Another opportunity that might emerge (and I would be very surprised if it did not, given precedents) is for e-book “small label publishers”. These would be akin to indie film houses and small/personal record labels, bringing to market unknown or niche titles and authors who would otherwise go overlooked or ignored by the mainstream publishing industry. The benefits these small labels could provide might include streamlined versions of the editing, preparation, and marketing functions provided by traditional publishers, but more importantly, they could confer a degree of respectability to overcome the stigma of “vanity publishing”. The label would serve as a secondary brand-name, helping inform potential readers that the book they are considering downloading has been through some sort of selection process and (as their familiarity with the label grows) serving as an indicator of the quality they can expect even from an unknown new author.

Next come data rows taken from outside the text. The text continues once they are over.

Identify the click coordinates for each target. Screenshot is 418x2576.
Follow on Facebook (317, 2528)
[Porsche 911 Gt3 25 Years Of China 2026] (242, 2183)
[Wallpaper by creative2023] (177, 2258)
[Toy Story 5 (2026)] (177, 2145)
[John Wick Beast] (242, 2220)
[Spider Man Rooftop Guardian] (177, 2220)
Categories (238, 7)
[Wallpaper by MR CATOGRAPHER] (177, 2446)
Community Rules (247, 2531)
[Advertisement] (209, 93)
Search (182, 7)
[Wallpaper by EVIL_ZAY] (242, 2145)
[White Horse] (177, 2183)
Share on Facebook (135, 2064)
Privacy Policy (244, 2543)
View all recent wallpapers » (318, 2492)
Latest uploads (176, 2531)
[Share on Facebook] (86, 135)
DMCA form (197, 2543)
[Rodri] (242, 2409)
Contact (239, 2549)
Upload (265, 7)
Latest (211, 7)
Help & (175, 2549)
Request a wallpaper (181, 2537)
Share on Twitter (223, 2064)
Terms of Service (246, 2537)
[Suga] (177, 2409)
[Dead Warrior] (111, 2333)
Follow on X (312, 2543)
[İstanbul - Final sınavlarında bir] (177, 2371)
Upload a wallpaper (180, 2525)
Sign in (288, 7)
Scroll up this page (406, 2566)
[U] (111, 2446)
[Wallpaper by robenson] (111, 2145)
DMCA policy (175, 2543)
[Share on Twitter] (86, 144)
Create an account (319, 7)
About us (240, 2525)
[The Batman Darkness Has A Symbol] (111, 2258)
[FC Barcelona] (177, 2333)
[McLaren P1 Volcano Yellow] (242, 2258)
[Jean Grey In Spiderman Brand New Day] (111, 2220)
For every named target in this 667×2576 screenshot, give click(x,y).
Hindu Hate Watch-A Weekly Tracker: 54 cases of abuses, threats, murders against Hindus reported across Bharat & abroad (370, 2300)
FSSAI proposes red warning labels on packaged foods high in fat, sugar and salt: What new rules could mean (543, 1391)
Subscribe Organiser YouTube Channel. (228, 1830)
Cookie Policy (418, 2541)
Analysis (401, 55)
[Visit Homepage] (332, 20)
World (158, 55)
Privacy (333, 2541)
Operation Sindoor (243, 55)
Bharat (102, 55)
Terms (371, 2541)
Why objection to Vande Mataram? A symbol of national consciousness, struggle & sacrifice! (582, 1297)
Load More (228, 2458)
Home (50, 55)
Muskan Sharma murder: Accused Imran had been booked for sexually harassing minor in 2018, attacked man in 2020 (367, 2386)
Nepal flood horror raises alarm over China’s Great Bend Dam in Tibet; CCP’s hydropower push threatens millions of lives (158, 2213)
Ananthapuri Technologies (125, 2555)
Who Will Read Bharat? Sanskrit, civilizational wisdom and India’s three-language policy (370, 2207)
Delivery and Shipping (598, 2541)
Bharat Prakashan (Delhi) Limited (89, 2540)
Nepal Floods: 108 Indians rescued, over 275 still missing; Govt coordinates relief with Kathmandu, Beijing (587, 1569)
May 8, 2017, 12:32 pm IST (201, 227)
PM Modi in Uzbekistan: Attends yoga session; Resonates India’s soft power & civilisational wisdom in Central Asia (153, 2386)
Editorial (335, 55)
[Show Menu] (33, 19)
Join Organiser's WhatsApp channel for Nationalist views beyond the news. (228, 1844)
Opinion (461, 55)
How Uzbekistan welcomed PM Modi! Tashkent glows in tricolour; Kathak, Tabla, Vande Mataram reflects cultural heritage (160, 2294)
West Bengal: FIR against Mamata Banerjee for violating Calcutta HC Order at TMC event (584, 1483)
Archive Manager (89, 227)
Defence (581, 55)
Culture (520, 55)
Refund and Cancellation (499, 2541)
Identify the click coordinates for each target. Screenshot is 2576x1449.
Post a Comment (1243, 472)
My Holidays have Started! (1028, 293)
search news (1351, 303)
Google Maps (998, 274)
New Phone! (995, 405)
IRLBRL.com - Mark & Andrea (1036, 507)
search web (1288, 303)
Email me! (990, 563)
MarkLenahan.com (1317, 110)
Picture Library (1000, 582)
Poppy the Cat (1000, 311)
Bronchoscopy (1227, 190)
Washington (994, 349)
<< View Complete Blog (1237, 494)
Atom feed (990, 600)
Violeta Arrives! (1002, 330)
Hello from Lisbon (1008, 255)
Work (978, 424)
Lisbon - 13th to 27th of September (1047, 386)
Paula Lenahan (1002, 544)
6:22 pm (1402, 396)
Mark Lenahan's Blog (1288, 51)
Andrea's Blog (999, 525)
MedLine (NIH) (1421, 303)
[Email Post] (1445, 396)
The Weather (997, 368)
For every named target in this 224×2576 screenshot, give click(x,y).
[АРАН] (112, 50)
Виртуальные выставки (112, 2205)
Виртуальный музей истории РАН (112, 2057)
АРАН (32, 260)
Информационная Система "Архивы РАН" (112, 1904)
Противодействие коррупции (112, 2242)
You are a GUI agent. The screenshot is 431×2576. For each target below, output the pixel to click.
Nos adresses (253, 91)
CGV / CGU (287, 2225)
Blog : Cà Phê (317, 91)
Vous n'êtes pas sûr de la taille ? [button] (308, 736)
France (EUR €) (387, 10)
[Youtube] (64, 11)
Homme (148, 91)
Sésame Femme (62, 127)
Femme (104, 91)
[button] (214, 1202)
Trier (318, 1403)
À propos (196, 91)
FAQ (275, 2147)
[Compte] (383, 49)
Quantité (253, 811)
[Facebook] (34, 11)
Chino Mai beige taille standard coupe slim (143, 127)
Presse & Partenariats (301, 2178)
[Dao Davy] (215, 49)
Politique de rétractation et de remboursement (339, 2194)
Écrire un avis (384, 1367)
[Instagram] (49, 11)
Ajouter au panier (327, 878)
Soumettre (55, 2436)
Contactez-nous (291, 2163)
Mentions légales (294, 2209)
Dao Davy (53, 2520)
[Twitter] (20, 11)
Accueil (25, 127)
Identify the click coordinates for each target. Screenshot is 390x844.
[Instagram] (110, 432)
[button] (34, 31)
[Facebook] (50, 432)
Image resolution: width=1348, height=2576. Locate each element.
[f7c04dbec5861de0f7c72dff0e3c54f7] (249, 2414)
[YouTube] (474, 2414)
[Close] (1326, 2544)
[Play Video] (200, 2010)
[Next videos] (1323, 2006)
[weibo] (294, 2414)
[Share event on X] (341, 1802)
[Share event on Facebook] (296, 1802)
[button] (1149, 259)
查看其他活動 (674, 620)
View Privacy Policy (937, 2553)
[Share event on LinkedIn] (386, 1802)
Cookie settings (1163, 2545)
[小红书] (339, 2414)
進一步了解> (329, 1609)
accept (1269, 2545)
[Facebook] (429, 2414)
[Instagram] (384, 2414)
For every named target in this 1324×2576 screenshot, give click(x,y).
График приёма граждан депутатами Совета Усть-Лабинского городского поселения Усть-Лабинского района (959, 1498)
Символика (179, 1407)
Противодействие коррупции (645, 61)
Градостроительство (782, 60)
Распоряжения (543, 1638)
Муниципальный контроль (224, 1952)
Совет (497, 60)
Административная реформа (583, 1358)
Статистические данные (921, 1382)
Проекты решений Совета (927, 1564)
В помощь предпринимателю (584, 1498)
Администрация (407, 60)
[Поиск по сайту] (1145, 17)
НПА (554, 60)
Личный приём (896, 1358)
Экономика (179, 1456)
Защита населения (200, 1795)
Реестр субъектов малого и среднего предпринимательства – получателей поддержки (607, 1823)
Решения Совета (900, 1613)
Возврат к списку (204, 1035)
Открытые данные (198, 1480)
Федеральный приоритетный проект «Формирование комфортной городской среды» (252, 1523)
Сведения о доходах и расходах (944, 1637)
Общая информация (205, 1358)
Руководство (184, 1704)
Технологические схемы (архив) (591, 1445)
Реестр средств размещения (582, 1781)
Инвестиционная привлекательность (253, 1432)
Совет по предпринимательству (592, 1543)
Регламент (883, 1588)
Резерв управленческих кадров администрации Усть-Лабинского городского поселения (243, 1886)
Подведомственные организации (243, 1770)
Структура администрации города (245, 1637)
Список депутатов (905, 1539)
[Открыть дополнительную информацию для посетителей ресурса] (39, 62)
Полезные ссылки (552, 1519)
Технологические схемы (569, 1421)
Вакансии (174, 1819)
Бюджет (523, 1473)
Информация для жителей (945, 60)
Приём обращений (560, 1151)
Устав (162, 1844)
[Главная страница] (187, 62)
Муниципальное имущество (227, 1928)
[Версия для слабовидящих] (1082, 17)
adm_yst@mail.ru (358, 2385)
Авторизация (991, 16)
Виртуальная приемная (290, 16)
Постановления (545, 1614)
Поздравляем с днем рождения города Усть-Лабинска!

One of the commenters on the linked post indicates this is already happening with Baen Books, so it would not surprise me to see it happen soon with new, start-up labels as well.

In short, our perceptions of “self-publishing” have completely changed in the past year, thanks to Kindle and other e-readers. E-books no longer seem to be a flash-in-the-pan fad, and the traditional agent-publisher model may as a result be forced to change to something a bit more open.

Kindle and Nook

The Kindle version of In the Shadow of Ares is now available at Amazon.com. Thank you to everyone who has already purchased the book — plus the helpful feedback from  sharp-eyed Ari, who discovered an editorial comment left behind like a bad surgeon’s forgotten scalpel. The mistake has been corrected and the text republished, but it may take 24 hours to propagate to the product page.

We’ve had multiple requests to publish to the Nook platform, which I just so happen to be doing. It is a little bit more involved than publishing to Kindle — Kindle merely involved entering payment information, a cover image and description, and uploading the .doc file. Smashwords (the site used for Nook and many other e-reader platforms) is a little more particular about formatting and metadata, but in return it includes assignment of an ISBN number and listing in major book catalogs. This means publishing through Smashwords will not only get us onto multiple additional readers but into libraries and other outlets.